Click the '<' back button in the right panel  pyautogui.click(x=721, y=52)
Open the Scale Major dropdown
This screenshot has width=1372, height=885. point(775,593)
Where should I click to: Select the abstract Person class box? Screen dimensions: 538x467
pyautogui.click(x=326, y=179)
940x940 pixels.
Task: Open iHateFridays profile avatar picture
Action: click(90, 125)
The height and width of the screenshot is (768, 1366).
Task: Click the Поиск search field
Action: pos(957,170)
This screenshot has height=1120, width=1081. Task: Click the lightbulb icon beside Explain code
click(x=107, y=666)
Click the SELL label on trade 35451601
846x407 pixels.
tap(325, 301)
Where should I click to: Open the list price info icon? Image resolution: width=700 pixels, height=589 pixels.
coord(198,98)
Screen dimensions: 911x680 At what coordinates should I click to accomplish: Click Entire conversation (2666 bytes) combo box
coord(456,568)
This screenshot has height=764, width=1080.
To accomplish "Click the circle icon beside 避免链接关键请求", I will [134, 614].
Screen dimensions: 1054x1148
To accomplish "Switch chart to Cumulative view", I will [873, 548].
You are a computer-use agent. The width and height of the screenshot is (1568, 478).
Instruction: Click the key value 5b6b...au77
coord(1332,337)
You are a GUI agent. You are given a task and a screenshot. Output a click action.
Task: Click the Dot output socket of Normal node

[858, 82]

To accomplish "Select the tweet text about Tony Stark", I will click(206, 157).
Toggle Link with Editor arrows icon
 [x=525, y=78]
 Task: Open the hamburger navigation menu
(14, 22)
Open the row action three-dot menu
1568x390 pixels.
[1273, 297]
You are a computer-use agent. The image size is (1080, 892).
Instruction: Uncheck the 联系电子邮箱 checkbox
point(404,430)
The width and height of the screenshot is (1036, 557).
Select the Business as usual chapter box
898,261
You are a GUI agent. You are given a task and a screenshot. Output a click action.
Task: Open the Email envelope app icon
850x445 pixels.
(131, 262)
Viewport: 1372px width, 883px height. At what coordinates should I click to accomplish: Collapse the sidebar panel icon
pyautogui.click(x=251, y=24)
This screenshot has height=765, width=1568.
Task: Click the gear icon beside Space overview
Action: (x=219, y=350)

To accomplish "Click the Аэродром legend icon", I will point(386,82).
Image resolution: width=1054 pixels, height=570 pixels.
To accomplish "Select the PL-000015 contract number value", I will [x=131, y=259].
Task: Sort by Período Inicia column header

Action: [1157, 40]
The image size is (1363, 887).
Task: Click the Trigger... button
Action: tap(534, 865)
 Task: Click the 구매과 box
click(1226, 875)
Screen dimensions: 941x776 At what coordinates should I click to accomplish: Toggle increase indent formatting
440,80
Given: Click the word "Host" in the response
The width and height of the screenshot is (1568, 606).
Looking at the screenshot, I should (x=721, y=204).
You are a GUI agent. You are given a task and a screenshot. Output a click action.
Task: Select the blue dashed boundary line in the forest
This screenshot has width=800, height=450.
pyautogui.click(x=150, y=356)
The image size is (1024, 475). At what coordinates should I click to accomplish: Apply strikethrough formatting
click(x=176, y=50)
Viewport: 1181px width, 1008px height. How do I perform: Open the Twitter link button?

### Your instructions
The records above must be restated. Preserve every word.

### Reply to the exercise
Click the '<' back button in the right panel  pyautogui.click(x=721, y=52)
Open the Scale Major dropdown
This screenshot has width=1372, height=885. point(775,593)
Where should I click to: Select the abstract Person class box? Screen dimensions: 538x467
pyautogui.click(x=326, y=179)
940x940 pixels.
Task: Open iHateFridays profile avatar picture
Action: click(90, 125)
The height and width of the screenshot is (768, 1366).
Task: Click the Поиск search field
Action: pos(957,170)
This screenshot has height=1120, width=1081. Task: Click the lightbulb icon beside Explain code
click(x=107, y=666)
Click the SELL label on trade 35451601
846x407 pixels.
tap(325, 301)
Where should I click to: Open the list price info icon? Image resolution: width=700 pixels, height=589 pixels.
coord(198,98)
Screen dimensions: 911x680 At what coordinates should I click to accomplish: Click Entire conversation (2666 bytes) combo box
coord(456,568)
This screenshot has height=764, width=1080.
To accomplish "Click the circle icon beside 避免链接关键请求", I will [134, 614].
Screen dimensions: 1054x1148
To accomplish "Switch chart to Cumulative view", I will [873, 548].
You are a computer-use agent. The width and height of the screenshot is (1568, 478).
Instruction: Click the key value 5b6b...au77
coord(1332,337)
You are a GUI agent. You are given a task and a screenshot. Output a click action.
Task: Click the Dot output socket of Normal node

[858, 82]

To accomplish "Select the tweet text about Tony Stark", I will click(206, 157).
Toggle Link with Editor arrows icon
 [x=525, y=78]
 Task: Open the hamburger navigation menu
(14, 22)
Open the row action three-dot menu
1568x390 pixels.
[1273, 297]
You are a computer-use agent. The image size is (1080, 892).
Instruction: Uncheck the 联系电子邮箱 checkbox
point(404,430)
The width and height of the screenshot is (1036, 557).
Select the Business as usual chapter box
898,261
You are a GUI agent. You are given a task and a screenshot. Output a click action.
Task: Open the Email envelope app icon
850x445 pixels.
(131, 262)
Viewport: 1372px width, 883px height. At what coordinates should I click to accomplish: Collapse the sidebar panel icon
pyautogui.click(x=251, y=24)
This screenshot has height=765, width=1568.
Task: Click the gear icon beside Space overview
Action: (x=219, y=350)

To accomplish "Click the Аэродром legend icon", I will point(386,82).
Image resolution: width=1054 pixels, height=570 pixels.
To accomplish "Select the PL-000015 contract number value", I will [x=131, y=259].
Task: Sort by Período Inicia column header

Action: [1157, 40]
The image size is (1363, 887).
Task: Click the Trigger... button
Action: tap(534, 865)
 Task: Click the 구매과 box
click(1226, 875)
Screen dimensions: 941x776 At what coordinates should I click to accomplish: Toggle increase indent formatting
440,80
Given: Click the word "Host" in the response
The width and height of the screenshot is (1568, 606).
Looking at the screenshot, I should (x=721, y=204).
You are a GUI agent. You are given a task and a screenshot. Output a click action.
Task: Select the blue dashed boundary line in the forest
This screenshot has width=800, height=450.
pyautogui.click(x=150, y=356)
The image size is (1024, 475). At what coordinates should I click to accomplish: Apply strikethrough formatting
click(x=176, y=50)
Viewport: 1181px width, 1008px height. How do I perform: Open the Twitter link button?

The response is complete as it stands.